STICHTING CUING FOUNDATION

Their core work

STICHTING CUING FOUNDATION is a Dutch research centre specialising in cybersecurity threat detection, with particular depth in steganography-based malware (stegomalware) — a sophisticated class of attacks that hides malicious code inside innocent-looking files. They apply machine learning to identify and classify malware, ransomware, and information-hiding techniques that evade conventional security tools. Their work sits at the boundary of applied cybersecurity research and intelligent threat recognition, contributing to both detection methodology and predictive security intelligence. As a small, specialist research entity, they bring niche technical expertise into large European security consortia.

What they specialise in

How they've shifted over time

Both H2020 projects started in 2019, which means there is no meaningful before/after shift to analyse — the organisation entered EU-funded research with an already-defined cybersecurity focus centred on malware, stegomalware, and machine learning. The early keyword set (malware, ransomware, stegomalware, information hiding, machine learning) reflects a technically specific entry point rather than a gradual evolution. Without projects from earlier or later periods, it is not possible to determine whether this focus deepened, broadened, or shifted after 2022.

With only two projects both launched in 2019, the trajectory is unclear — but their pairing of deep malware analysis (SIMARGL) with broader threat prediction (PREVISION) suggests an interest in moving from reactive detection toward proactive security intelligence.

How they like to work

STICHTING CUING FOUNDATION exclusively participates as a consortium member and has never led an H2020 project, positioning them as a specialist contributor rather than a project driver. Despite their small size, they participated in consortia of notable breadth — 43 unique partners across 15 countries from just two projects, suggesting they are embedded in well-networked, multi-partner security research groups. This profile is typical of niche technical SMEs that are brought in for focused expertise rather than management capacity.

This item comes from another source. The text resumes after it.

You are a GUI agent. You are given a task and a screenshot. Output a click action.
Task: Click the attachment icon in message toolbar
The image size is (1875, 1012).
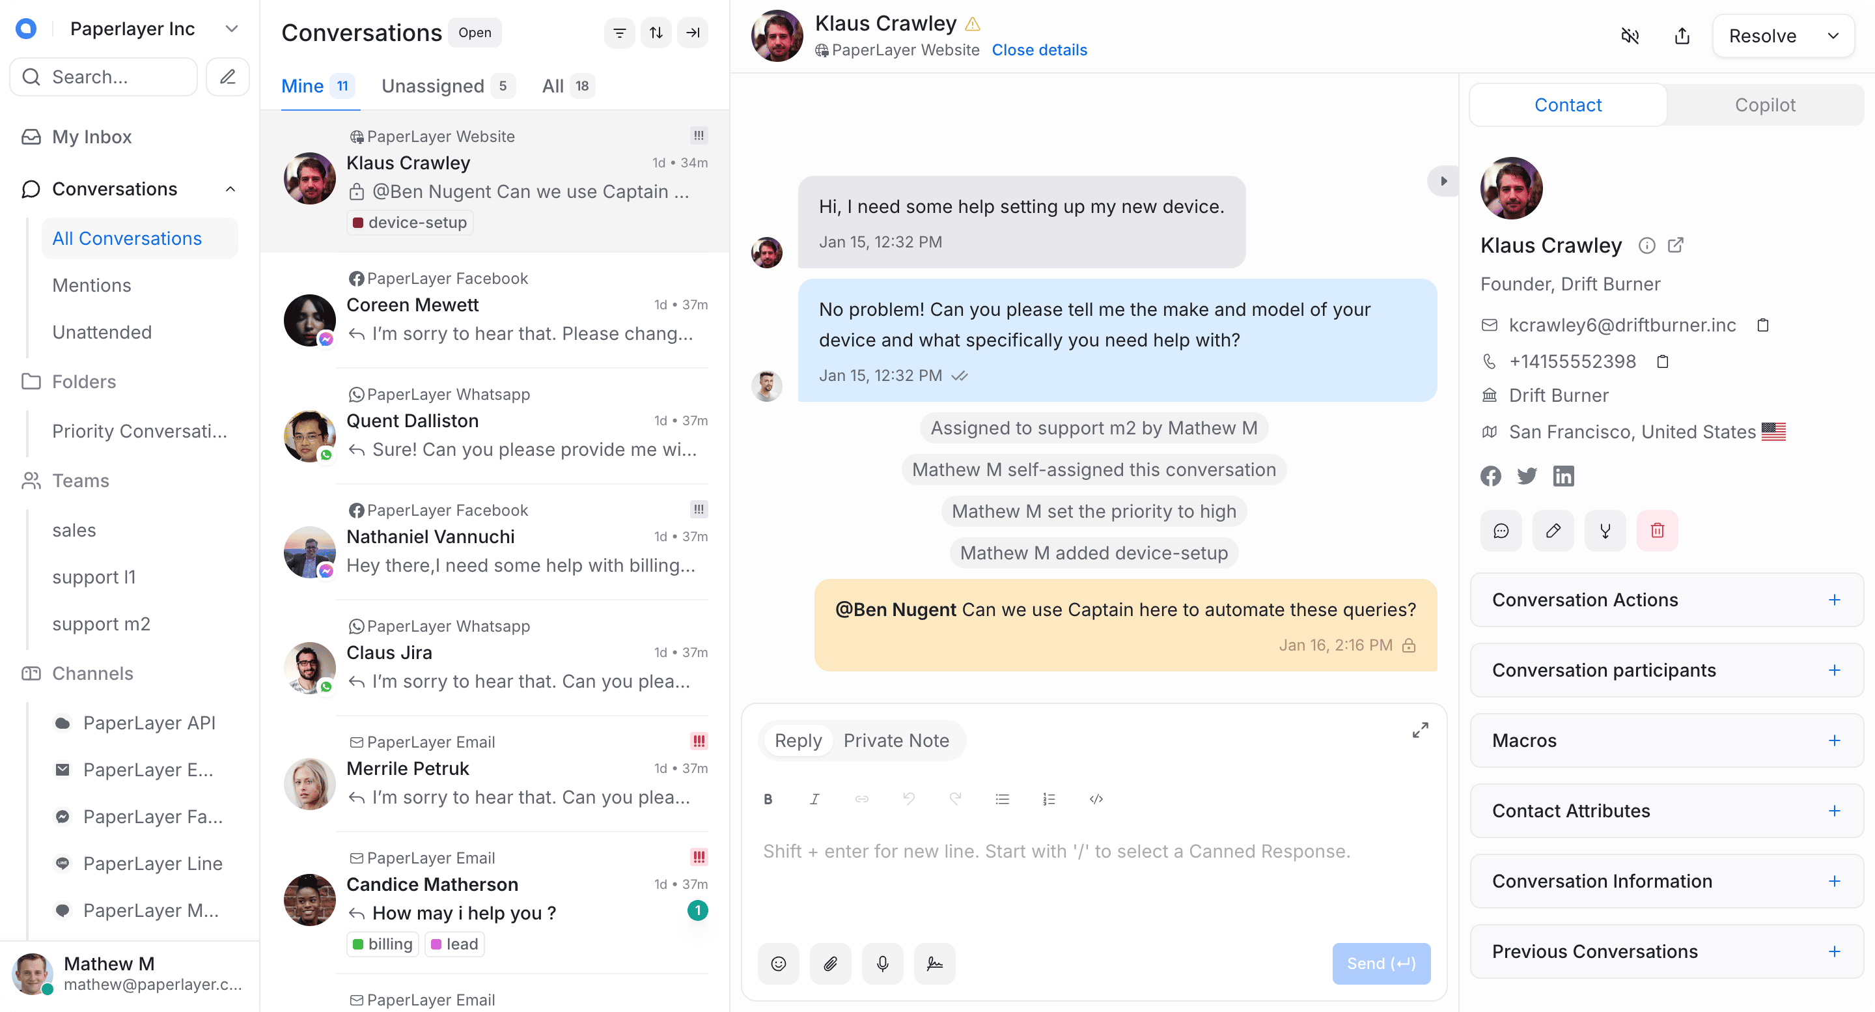pyautogui.click(x=831, y=962)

The organisation has collaborated with 43 unique partners across 15 countries — an unusually wide network for an entity with only two projects, indicating they joined large, pan-European consortia. No geographic concentration is evident from the available data.

What sets them apart

STICHTING CUING FOUNDATION occupies a narrow but high-value niche: stegomalware detection is a technically demanding area where very few European SMEs have demonstrated EU-funded research credentials. Their combination of information-hiding expertise and ML-based threat recognition makes them a credible specialist partner for cybersecurity consortia that need depth in covert-channel and obfuscated-malware topics. For a consortium coordinator building a Horizon Europe security proposal, they offer specific technical differentiation that larger, generalist security firms typically cannot provide.

Highlights from their portfolio

• SIMARGL
  The largest funded project (€456,250) and the only one explicitly targeting stegomalware — a rare research specialisation — combining malware recognition, information hiding, and machine learning in a single scope.
• PREVISION
  Broadens their profile beyond malware detection into predictive and visual security intelligence, showing versatility within the cybersecurity domain.